The bargaining units said some workers could see raises of up to 66% over the next two years. The contracts would go through May 31, 2025.
The pay hikes and boost in benefits could have an impact beyond California. For several decades, colleges and universities have increasingly relied on faculty and graduate student employees to do teaching and research that had previously been handled by tenured track faculty — but without the same pay and benefits.
“These agreements will place our graduate student employees among the best supported in public higher education,” Michael V. Drake, president of the University of California, said in a news release Friday. “If approved, these contracts will honor their critical work and allow us to continue attracting the top academic talent from across California and around the world.”
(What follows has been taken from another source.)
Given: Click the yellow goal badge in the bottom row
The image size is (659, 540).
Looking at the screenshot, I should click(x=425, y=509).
The 32-day UC strike was being closely watched around the country, in part because it is the largest strike of academic workers in higher education, said William A. Herbert, executive director of the National Center for the Study of Collective Bargaining in Higher Education and the Professions at Hunter College in New York.
The strike at UC, like the others, is “providing guidance to indicate that strikes are very forceful means of accomplishing goals,” he said.
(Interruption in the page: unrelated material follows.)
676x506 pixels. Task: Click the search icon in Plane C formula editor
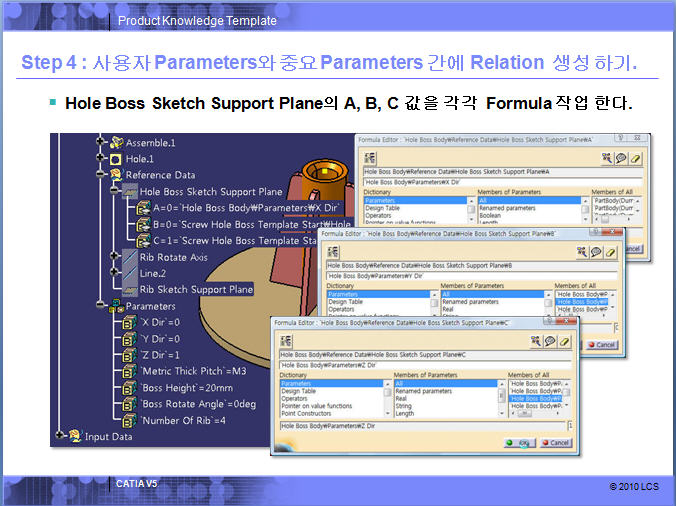pos(533,341)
The agreement comes weeks after the UC system reached a similar deal with postdoctoral employees and academic researchers who make up about 12,000 of the 48,000 union members who walked off the job and onto picket lines Nov. 14. That agreement will hike pay up to 29% and provide increased family leave, childcare subsidies and lengthened appointments to ensure job security, according to a statement from United Auto Workers Local 5810.
The academic workers had argued they couldn’t afford to live in cities such as Los Angeles, San Diego and Berkeley, where housing costs are soaring, with the current salaries.
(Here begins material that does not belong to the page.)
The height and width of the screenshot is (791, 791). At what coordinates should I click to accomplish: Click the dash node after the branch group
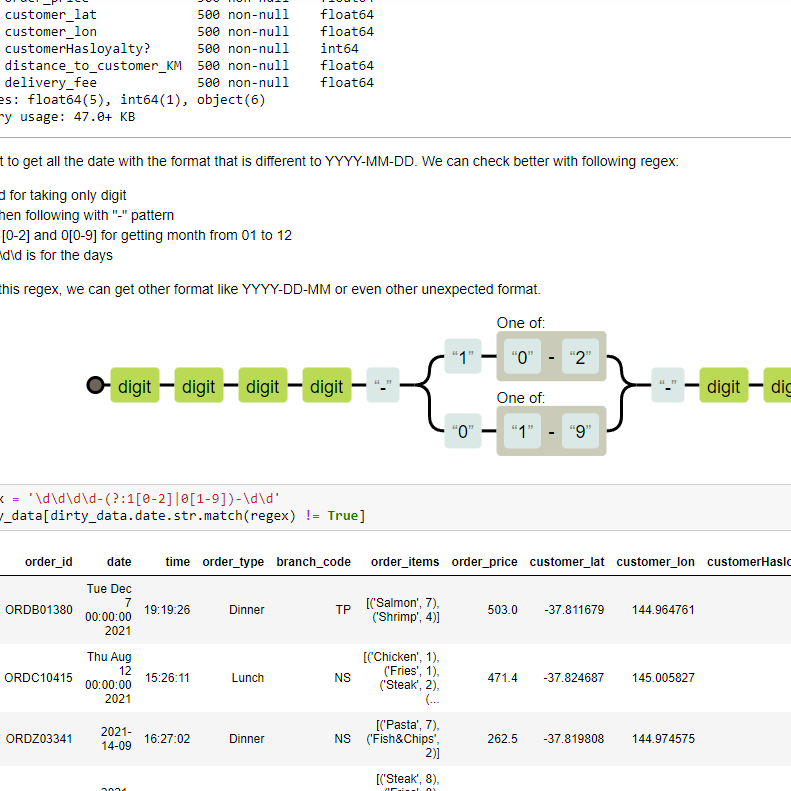668,387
The strike came at a time of increased labor action nationwide, not just in higher education but among workers at Starbucks, Amazon and elsewhere and a groundswell of unionization efforts among graduate student employees at other universities.
Just this year, graduate student employees at Massachusetts Institute of Technology, Clark University, Fordham University, New Mexico State University, Washington State University and Worchester Polytechnical Institute all voted in favor of unionization.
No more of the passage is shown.